Smart electricity grids supporting vital AI, data centres and national infrastructure require new physical and cyber security standards to address increasingly distributed threats as Australia enters a new electrical revolution
By Mike Fisher, Managing Director, Boon Edam Australia
Global and Australian demand for greater on-site protection of electricity generation infrastructure and key users dependent upon it is intensifying, as advanced economies’ electricity needs grow at a rate never seen before.
Truly remarkable progress – a 21st century electrical revolution – is following on from Australia’s first electrical revolution that began in the late 19th century, starting in the 1880s with the introduction of localised power stations based near their point of use.
This early period marked the transition from gas lighting to electric lighting and the start of industrial electrification, complementing rapidly changing urban life, expanded manufacturing and the first electric tram networks in Hobart, Brisbane, Melbourne and Sydney (with Perth following in 1889 and Adelaide with its own electric tramway 20 years later).
The next major leaps forward by an increasingly electrified society were taken with the emergence of Statewide grids, with advances including the State Electricity Commission of Victoria (SECV) building the 50MW Yallourn Power Station in 1924, allowing power to be transmitted about 140 km to Melbourne.

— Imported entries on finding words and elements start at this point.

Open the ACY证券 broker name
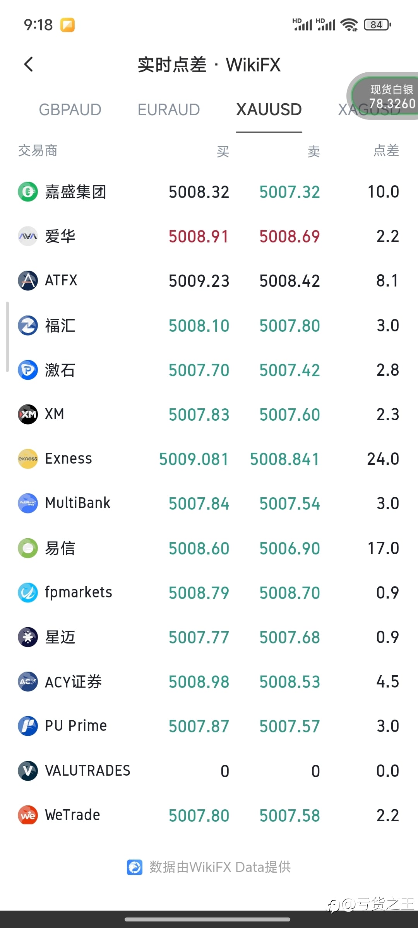Screen dimensions: 418x928 [x=73, y=682]
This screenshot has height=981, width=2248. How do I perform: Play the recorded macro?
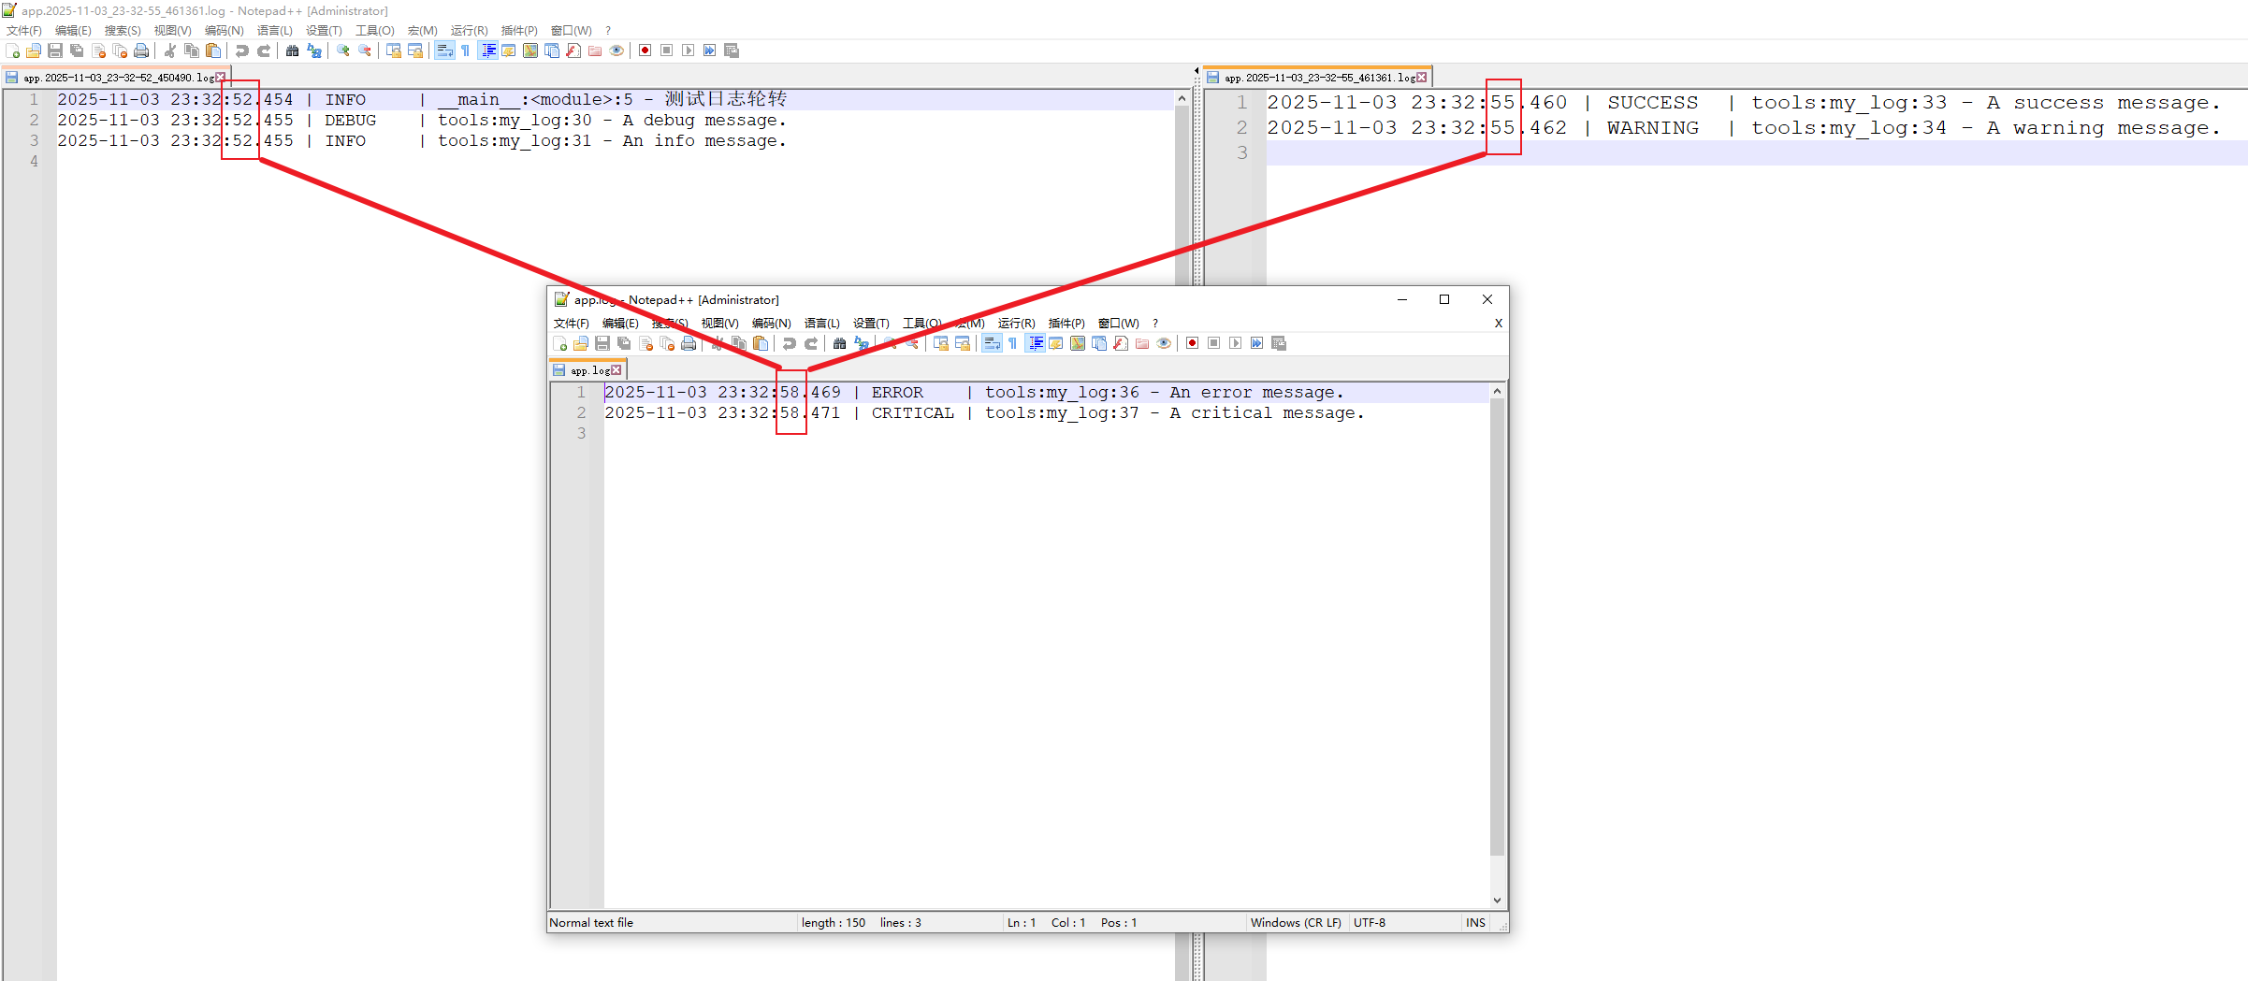tap(688, 50)

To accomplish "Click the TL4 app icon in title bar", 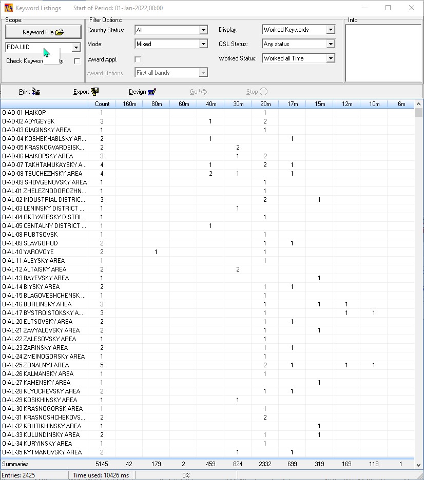I will click(x=8, y=8).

This shift towards centralised, larger-scale generation surged in the 20th century to reach a peak of more than 100 operating utility-scale, coal-fired power stations as we approached the new Millennium. Coal was until quite recently the hugely dominant source for electricity in Australia, providing over 80% of the total, with fossil fuels (coal, oil and gas) in a huge ascendancy.
“King Coal” ruled as the dominant global energy source from the Industrial Revolution through the 20th century, but its reign is now ending due to the combined pressures of climate change, economic competition, and environmental regulation focused on it as the largest source of CO2 emissions. In the year to June 2025, Australia’s greenhouse gas emissions fell by 2.2% to 437.5 million tonnes of CO2-e, driven partly by a 3.3% decrease in electricity sector emissions due to record renewable generation displacing coal.
Since its peak, coal’s share has been on a long-term decline, due to the ageing of coal power infrastructure, the rise of climate change imperatives and the dramatic impact of renewables, including solar, wind and other cleaner alternatives (including hydro, with its 5–7 per cent contribution to total usage).
The decarbonisation shift
Under the impact of such dramatic changes, coal-fired generation fell below 50% for the first time by the mid-2020s, with renewables rising rapidly towards a goal of 82% by 2030.
What is doubly remarkable is that this shift is occurring as electricity demand reaches all-time highs of about 284 terawatt hours (TWh) in the National Electricity Market (NEM). Total Australian electricity production has risen more than 300% from 65-70 TWh in the mid-1970s.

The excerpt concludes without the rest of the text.